> EXERCISE REQUIREMENTS
Transcribe every line of the records verbatim.
*** Opening of RECORDED DATA ***
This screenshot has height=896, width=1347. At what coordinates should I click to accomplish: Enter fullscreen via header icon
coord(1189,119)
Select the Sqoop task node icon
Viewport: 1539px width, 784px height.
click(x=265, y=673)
*** Close of RECORDED DATA ***
> RESPONSE BELOW
This screenshot has height=896, width=1347. At what coordinates should I click to accomplish: Enter fullscreen via header icon
coord(1189,119)
Select the Sqoop task node icon
Viewport: 1539px width, 784px height.
click(x=265, y=673)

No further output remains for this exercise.